Caleb Ashworth was originally a carpenter; he probably was not in sympathy with his father's views, and thus did not at first turn to the ministry. He was afterwards educated for the independent ministry, under Philip Doddridge, at Northampton, where he first took up his quarters in 1739; and settled at Daventry in 1746, originally as assistant to James Floyd.

Under Doddridge's will, the management of the academy was left to Ashworth, and, as the Northampton congregation did not elect him their minister, he moved it to Daventry in 1752 (see Daventry Academy). He obtained the degree of D.D. from Scotland in 1759. He died on 18 July 1775.

==Influence==
Under Ashworth, Daventry Academy became a leading seat of culture among liberal independents and presbyterians, who at that time were close, and shared views on theology and church polity. A list of his students is in Monthly Repository, 1822. The academy covered languages, biblical criticism, and ecclesiastical history quite weakly; its staple was dogmatics and philosophy, including psychology (then called pneumatology), ethics, and physics. Ashworth published for his academy a Hebrew Grammar.

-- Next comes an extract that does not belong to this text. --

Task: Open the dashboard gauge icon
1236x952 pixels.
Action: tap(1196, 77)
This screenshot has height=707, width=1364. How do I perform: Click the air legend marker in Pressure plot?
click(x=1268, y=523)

His most distinguished scholar was Joseph Priestley, who says that Ashworth took "the orthodox side of every question" in theology and philosophy, the sub-tutor, Samuel Clark, "that of heresy". Doddridge's plan of referring to authors on all sides of every question, and requiring his students to give an account of them, was pursued by his successors. Rev. T. Thomas, a former pupil says: "Under Dr. Doddridge there was a more popular exterior; under Dr. Ashworth a more disciplined interior."

==Family==
He married a Miss Hemings, and together they had three sons and three daughters. His son John entered Daventry Academy in 1760, but became a grazier.